Partes do exercício »
• a. Segundo a crônica sobre a bengala do avô, em que lugar da casa a bengala está pendurada?
• b. Prolongue a crônica sobre a bengala do avô com novos parágrafos que comecem logo após a última frase apresentada.

Texto »
━━━
CRÔNICA DO MEU DIA DA CRIANÇA – A BENGALA DO MEU AVÔ

A bengala do meu avô está aqui em casa. Tem mais de cento e vinte anos e, pela densidade e aspecto da madeira poderá durar centenas mais. Não poderia estar num lugar mais adequado, do meu ponto de vista.

Está pendurada no alto da biblioteca, rica e acalentada por meus sonhos cada vez que fui a uma livraria em busca de uma promessa de ler algo que abrisse em mim as portas da percepção por meio de novos conhecimentos e experiências manifestados em cada livro.

Investi uma fortuna em livros e jamais me arrependi e continuo nessa caminhada surpreendente e prazerosa a cada passo.

Queixo-me de não ter memória, mas isso não é um fato verdadeiro. Lembro-me vividamente sentado no colo do meu avô, afetivo e amoroso, me servindo a sopa de café com leite e pão na cozinha. Eu adorava meu vô. Me dava quinhentos réis para comprar um doce, desde que eu comesse toda a sopa [risos].
━━━
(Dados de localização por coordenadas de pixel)
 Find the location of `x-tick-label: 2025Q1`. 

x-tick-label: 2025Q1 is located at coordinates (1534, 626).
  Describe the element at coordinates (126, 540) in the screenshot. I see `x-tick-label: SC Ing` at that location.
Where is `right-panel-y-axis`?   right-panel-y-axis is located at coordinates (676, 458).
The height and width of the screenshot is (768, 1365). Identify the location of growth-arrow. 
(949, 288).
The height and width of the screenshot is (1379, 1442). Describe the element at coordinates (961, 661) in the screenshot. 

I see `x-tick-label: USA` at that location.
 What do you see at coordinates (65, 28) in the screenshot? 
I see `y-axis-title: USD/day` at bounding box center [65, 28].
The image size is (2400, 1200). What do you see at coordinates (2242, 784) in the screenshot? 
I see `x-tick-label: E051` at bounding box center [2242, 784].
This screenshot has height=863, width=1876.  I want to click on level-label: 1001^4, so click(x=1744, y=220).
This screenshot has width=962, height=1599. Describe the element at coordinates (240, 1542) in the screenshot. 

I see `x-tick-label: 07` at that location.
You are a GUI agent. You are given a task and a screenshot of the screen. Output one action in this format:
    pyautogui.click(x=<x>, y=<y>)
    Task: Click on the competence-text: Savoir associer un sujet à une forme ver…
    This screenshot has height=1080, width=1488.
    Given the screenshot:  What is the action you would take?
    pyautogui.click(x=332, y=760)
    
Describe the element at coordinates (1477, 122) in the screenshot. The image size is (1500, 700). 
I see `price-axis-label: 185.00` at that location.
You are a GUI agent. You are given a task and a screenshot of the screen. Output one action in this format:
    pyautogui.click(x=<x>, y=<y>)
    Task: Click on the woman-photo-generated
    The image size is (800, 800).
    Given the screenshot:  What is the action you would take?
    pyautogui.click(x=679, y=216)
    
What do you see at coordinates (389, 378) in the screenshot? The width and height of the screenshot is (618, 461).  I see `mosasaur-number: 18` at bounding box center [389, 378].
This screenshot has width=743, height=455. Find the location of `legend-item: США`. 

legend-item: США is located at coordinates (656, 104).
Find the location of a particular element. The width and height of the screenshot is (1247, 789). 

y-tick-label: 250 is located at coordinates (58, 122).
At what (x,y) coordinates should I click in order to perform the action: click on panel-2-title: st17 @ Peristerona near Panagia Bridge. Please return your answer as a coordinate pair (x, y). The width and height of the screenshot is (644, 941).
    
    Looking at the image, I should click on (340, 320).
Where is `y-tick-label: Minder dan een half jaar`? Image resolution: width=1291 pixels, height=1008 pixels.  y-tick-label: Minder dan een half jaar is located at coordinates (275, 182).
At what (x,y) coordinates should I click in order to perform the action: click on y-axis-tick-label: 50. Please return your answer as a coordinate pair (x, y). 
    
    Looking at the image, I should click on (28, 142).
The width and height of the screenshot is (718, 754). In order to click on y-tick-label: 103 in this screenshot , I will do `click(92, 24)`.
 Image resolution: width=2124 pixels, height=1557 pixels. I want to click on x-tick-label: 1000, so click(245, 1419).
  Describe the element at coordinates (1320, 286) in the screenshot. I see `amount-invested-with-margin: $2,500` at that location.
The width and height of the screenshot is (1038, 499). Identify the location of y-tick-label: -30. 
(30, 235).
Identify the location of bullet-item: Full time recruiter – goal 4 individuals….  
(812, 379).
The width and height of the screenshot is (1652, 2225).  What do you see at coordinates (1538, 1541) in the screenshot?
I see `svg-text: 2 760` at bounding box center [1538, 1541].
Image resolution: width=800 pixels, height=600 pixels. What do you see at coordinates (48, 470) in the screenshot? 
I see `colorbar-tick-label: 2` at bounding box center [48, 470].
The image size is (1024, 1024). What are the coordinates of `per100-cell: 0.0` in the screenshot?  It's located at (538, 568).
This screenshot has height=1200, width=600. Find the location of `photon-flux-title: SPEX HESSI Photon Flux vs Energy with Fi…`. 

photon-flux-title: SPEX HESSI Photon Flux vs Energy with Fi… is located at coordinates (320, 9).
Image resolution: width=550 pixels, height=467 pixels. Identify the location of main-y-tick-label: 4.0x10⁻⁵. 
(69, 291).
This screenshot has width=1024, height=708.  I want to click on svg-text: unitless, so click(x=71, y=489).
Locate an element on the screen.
━━━
Respostas por tarefa »
• a. No alto da biblioteca.

• b.
Era uma alegria correr para o armazém da esquina, onde adquiria maria-mole, doce na forma de triângulo de goiaba com açúcar cristal espetada num palito, paçoca, pé-de-moleque. Meu pai jamais deixou de fazer isso também. Tive sorte de ter boa mãe, bom pai, bom irmão, boa tia, bom avô. Boa família! Nosso quintal era um imenso pomar! Tudo isso constituiu em mim um senso de liberdade infinito e suspeito que isso me faz uma pessoa incomum, mas já me acostumei com essa ideia!

Quando ele morreu, houve um episódio igualmente inesquecível por parte de toda a família. Já idoso, com seus cabelos brancos e rosto calabrês, estava deitado na cama. Adormeceu por um certo tempo. Despertou e anunciou que havia estado no Céu. Fez uma descrição fabulosa de um lugar maravilhoso pleno de luz, cores, suavidade e paz!

Fico pensando que esse meu amado velhinho, a poucas horas de sua morte, quis tranquilizar a família, para que não sofresse sua ausência. Mas, para mim, isso não funcionou. Ele foi a primeira morte que vi. Doeu fundo! Na verdade, não tive coragem de vê-lo no caixão. Menino, reagi interiormente, sentindo sua partida, como uma criança sente. Mais tarde, muitas vezes em meio a lágrimas, escrevi mais de duzentas e cinquenta páginas para me despedir de Francisco, este era seu nome.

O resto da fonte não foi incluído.